Business analysts then connect Power BI directly to Fabric datasets to create dashboards, reports, and AI-powered insights.
By embedding Power BI into Fabric, Microsoft has created a single analytics ecosystem that supports both technical users (data engineers, data scientists) and business users (analysts, decision-makers).
Key Features and Capabilities of Fabric & Power BI
Some standout features in 2025 include:
Real-Time Intelligence with Fabric’s streaming analytics engines.
Big data capabilities with a lakehouse architecture.
Compliance and governance tools like Microsoft Purview for secure access and lineage tracking.
Role-specific workloads (Data Factory, Data Engineering, Data Science, Power BI) under a unified capacity model.

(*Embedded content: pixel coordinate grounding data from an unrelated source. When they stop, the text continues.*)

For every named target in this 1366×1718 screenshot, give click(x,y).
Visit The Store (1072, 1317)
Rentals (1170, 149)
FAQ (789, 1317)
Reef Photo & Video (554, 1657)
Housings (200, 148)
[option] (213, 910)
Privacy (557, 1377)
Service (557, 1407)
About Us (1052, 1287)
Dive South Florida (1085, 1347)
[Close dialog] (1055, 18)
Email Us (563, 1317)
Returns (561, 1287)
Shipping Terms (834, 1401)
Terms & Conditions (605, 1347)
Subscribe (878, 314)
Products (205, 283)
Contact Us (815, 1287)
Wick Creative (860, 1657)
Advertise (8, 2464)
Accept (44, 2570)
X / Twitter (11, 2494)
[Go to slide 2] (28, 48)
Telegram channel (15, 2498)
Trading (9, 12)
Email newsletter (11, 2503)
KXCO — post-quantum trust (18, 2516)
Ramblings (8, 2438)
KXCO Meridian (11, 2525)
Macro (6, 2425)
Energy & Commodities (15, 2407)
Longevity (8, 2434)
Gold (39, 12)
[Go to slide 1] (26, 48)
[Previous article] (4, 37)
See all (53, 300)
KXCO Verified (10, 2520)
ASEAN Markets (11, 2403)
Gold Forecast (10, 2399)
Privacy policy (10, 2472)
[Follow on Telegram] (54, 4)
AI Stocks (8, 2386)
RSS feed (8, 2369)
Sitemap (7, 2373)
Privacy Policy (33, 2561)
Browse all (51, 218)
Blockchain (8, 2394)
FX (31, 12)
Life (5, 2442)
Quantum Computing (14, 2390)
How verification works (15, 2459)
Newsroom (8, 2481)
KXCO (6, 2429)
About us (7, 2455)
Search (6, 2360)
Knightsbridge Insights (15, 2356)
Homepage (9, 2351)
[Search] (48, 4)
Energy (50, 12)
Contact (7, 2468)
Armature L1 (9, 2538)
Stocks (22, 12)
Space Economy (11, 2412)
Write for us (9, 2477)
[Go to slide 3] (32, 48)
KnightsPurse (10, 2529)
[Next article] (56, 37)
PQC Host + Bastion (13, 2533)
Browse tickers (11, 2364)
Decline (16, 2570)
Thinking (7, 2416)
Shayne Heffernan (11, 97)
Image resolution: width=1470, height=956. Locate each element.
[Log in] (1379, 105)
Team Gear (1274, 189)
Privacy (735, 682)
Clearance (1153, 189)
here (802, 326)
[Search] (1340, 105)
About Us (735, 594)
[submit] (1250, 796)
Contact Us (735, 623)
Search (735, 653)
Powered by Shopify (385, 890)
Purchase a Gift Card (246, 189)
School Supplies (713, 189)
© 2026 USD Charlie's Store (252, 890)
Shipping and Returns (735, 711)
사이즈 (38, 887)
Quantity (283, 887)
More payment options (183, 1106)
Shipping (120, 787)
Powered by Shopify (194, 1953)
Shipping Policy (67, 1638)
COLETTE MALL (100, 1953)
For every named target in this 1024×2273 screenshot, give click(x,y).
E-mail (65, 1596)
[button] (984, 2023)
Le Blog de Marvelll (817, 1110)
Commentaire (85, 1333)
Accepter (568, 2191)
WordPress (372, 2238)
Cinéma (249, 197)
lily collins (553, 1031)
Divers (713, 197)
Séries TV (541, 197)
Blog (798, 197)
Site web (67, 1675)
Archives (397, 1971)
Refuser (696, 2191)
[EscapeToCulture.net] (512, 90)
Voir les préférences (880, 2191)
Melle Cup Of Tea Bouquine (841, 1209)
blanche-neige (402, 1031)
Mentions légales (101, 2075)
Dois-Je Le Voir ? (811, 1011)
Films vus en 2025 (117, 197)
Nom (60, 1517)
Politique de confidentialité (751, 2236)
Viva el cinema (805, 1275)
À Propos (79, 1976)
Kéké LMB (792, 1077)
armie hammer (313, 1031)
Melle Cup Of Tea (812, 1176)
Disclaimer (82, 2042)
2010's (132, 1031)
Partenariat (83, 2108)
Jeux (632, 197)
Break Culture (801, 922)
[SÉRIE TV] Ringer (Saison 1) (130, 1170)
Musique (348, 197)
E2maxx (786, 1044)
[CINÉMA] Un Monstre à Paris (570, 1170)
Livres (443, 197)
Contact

Instant scalability in the cloud with shared resilience across services.
This means teams no longer need to jump between multiple systems—Power BI dashboards can directly consume curated, governed datasets from Fabric.
Why This Matters for Organizations
The introduction of Microsoft Fabric is a major shift as this provides end to end solutions for data professionals and enthusiasts with a unified analytics ecosystem. Organizations can now rely solely on Microsoft Fabric for their data warehouse, data transformation and data visualization needs instead of bringing together multiple services. Furthermore, with Power BI tightly integrated, organizations can deliver insights faster, scale analytics with less complexity, and empower everyone from data engineers to executives and allow everyone to work in the same environment.
FAQs
How does Microsoft Fabric enhance the Power BI ecosystem?
Microsoft Fabric extends Power BI by providing a unified data foundation through OneLake, Direct Lake mode, and lakehouse architecture. This means organizations can manage ETL, data engineering, real-time analytics, and visualization in a single platform making Power BI reports faster, more scalable, and easier to govern.
How does AI and Copilot improve Power BI with Fabric?
AI-powered tools like Copilot in Power BI help users generate reports, build DAX calculations, and create dashboards using natural language queries.